Coffre bancairePour éviter des frais de succession, est-il encore possible de mettre la main sur ses avoirs avant que la banque ne se rende compte du décès ? Est-il vrai que cette "opération" est de plus en plus difficile à mener?


Grande est sans doute la tentation des héritiers de mettre la main sur l’argent du défunt, sur le contenu de son coffre (bijoux, pièces de collections, actions, obligations,…). Il peut s’agir simplement de refuser le paiement de droits de succession sur des avoirs "de la famille". Ou, tout simplement, de pouvoir disposer de fonds en une période difficile qui entraînera de nombreux coûts.

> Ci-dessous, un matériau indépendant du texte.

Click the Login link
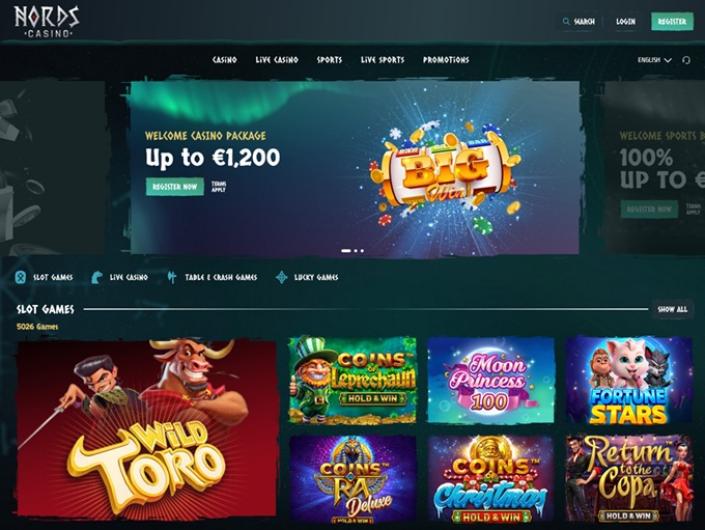 pos(625,21)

Aujourd’hui, dès que la banque est informée du décès d’un titulaire de compte, ses avoirs sont bloqués. Il peut s’agir d’un compte à vue, d’un carnet de dépôt ou livret d’épargne, d’un dossier titre.

Par le passé, la banque fournissait un état des avoirs du client au soir de sa mort, à minuit précisément. Ce qui permettait parfois à la famille d’effectuer l’une ou l’autre opération ou de vider les comptes entre le moment du décès - qu’elle ne signalait pas immédiatement - et la fermeture de la banque. Aujourd’hui, les banques sont obligées de fournir au fisc un relevé de ces avoirs au moment du décès. Toute opération effectuée après le décès sera évidemment suspecte!

Par la suite, pas question de transmettre ces fonds à n’importe quel prétendu héritier : les héritiers devront fournir un acte de notoriété qui sera établi par le notaire qui règle la succession. Seule exception à la règle : à la demande des héritiers, la banque peut payer des frais de funérailles.

Coffre

Dès l’annonce du décès, la banque place des scellés sur le coffre du défunt. Le fisc en sera informé; il peut demander à assister à l’ouverture de ce coffre. Cette précaution est parfois contournée par des membres de la famille qui prennent soin d’ouvrir un coffre dans la même banque. Il leur est alors possible de transférer des valeurs d’un compte à l’autre sans trop attirer l’attention. Encore faut-il pour cela qu’ils disposent du code d’accès au coffre. Par ailleurs, si un membre de la famille "détourne" ainsi les avoirs du défunt, il reste à voir s’il le fera au bénéfice de l’ensemble des héritiers. S’il fait partie des "peu partageurs", de belles bagarres familiales s’annoncent.